6. Operations - 6.3 Geo-Replication (Cross-Cluster Data Mirroring) - 《Apache Kafka v3.0 Documentation》

6.3 Geo-Replication (Cross-Cluster Data Mirroring)

6.3 Geo-Replication (Cross-Cluster Data Mirroring)

Geo-Replication Overview

Kafka administrators can define data flows that cross the boundaries of individual Kafka clusters, data centers, or geo-regions. Such event streaming setups are often needed for organizational, technical, or legal requirements. Common scenarios include:

Geo-replication
Disaster recovery
Feeding edge clusters into a central, aggregate cluster
Physical isolation of clusters (such as production vs. testing)
Cloud migration or hybrid cloud deployments
Legal and compliance requirements

Administrators can set up such inter-cluster data flows with Kafka’s MirrorMaker (version 2), a tool to replicate data between different Kafka environments in a streaming manner. MirrorMaker is built on top of the Kafka Connect framework and supports features such as:

Replicates topics (data plus configurations)
Replicates consumer groups including offsets to migrate applications between clusters
Replicates ACLs
Preserves partitioning
Automatically detects new topics and partitions
Provides a wide range of metrics, such as end-to-end replication latency across multiple data centers/clusters
Fault-tolerant and horizontally scalable operations

Note: Geo-replication with MirrorMaker replicates data across Kafka clusters. This inter-cluster replication is different from Kafka’s intra-cluster replication, which replicates data within the same Kafka cluster.

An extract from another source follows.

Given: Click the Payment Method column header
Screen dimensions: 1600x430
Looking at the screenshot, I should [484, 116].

What Are Replication Flows

With MirrorMaker, Kafka administrators can replicate topics, topic configurations, consumer groups and their offsets, and ACLs from one or more source Kafka clusters to one or more target Kafka clusters, i.e., across cluster environments. In a nutshell, MirrorMaker uses Connectors to consume from source clusters and produce to target clusters.

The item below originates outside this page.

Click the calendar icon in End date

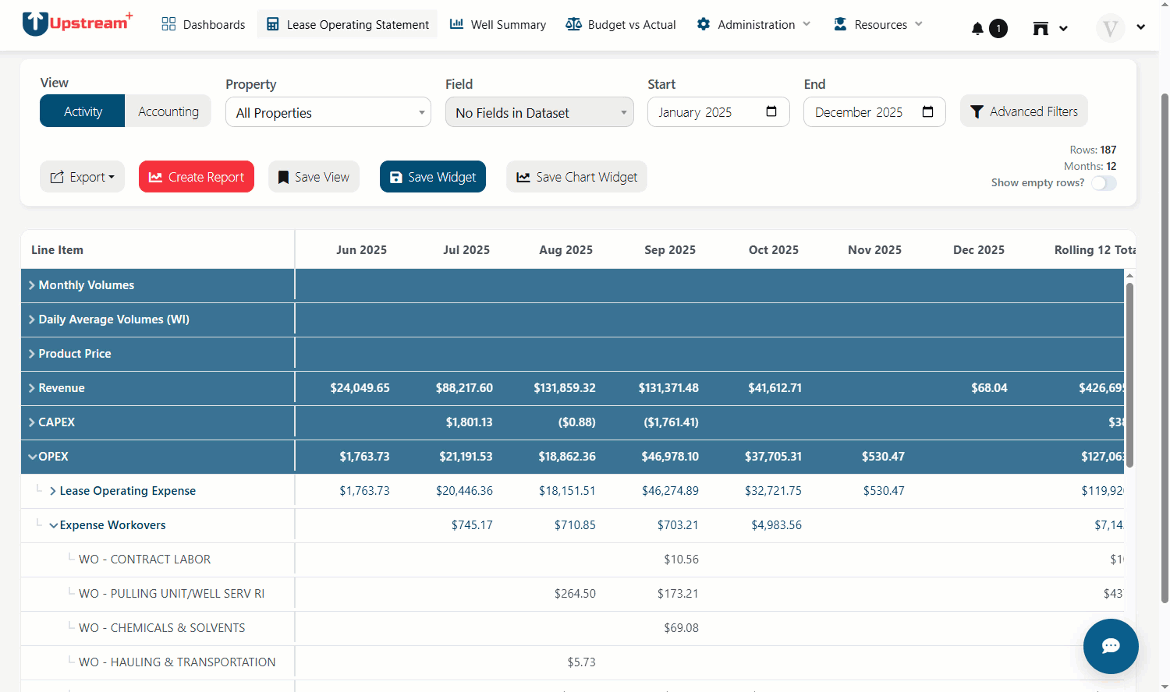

These directional flows from source to target clusters are called replication flows. They are defined with the format {source_cluster}->{target_cluster} in the MirrorMaker configuration file as described later. Administrators can create complex replication topologies based on these flows.

Here are some example patterns:

Active/Active high availability deployments: A->B, B->A
Active/Passive or Active/Standby high availability deployments: A->B
Aggregation (e.g., from many clusters to one): A->K, B->K, C->K
Fan-out (e.g., from one to many clusters): K->A, K->B, K->C
Forwarding: A->B, B->C, C->D

By default, a flow replicates all topics and consumer groups. However, each replication flow can be configured independently. For instance, you can define that only specific topics or consumer groups are replicated from the source cluster to the target cluster.

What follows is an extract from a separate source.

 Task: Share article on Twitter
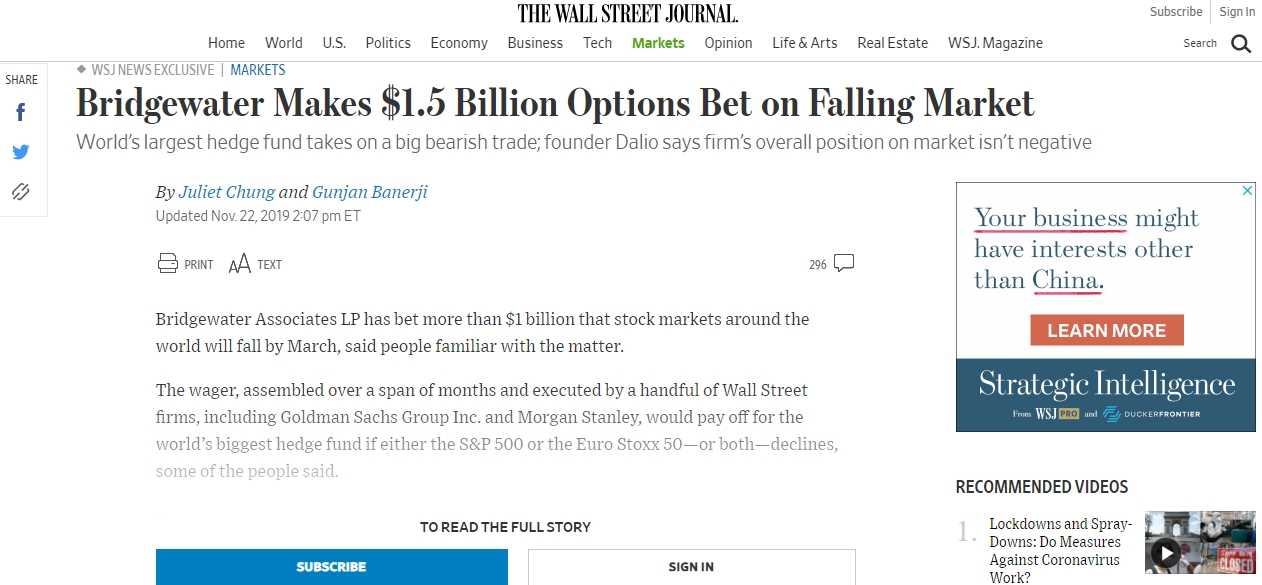20,152
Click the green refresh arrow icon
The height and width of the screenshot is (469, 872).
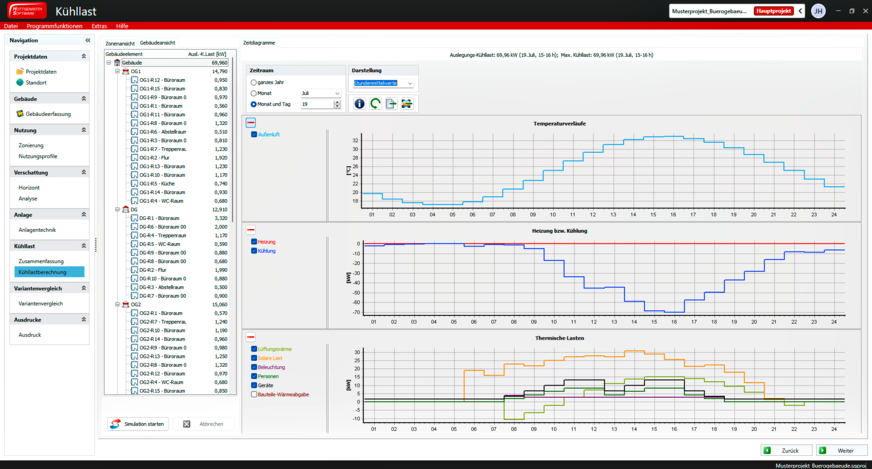[375, 104]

Here is a first example on how to configure data replication from a primary cluster to a secondary cluster (an active/passive setup):

# Basic settings
clusters = primary, secondary
primary.bootstrap.servers = broker3-primary:9092
secondary.bootstrap.servers = broker5-secondary:9092
# Define replication flows
primary->secondary.enabled = true
primary->secondary.topics = foobar-topic, quux-.*

Configuring Geo-Replication

The following sections describe how to configure and run a dedicated MirrorMaker cluster. If you want to run MirrorMaker within an existing Kafka Connect cluster or other supported deployment setups, please refer to KIP-382: MirrorMaker 2.0 and be aware that the names of configuration settings may vary between deployment modes.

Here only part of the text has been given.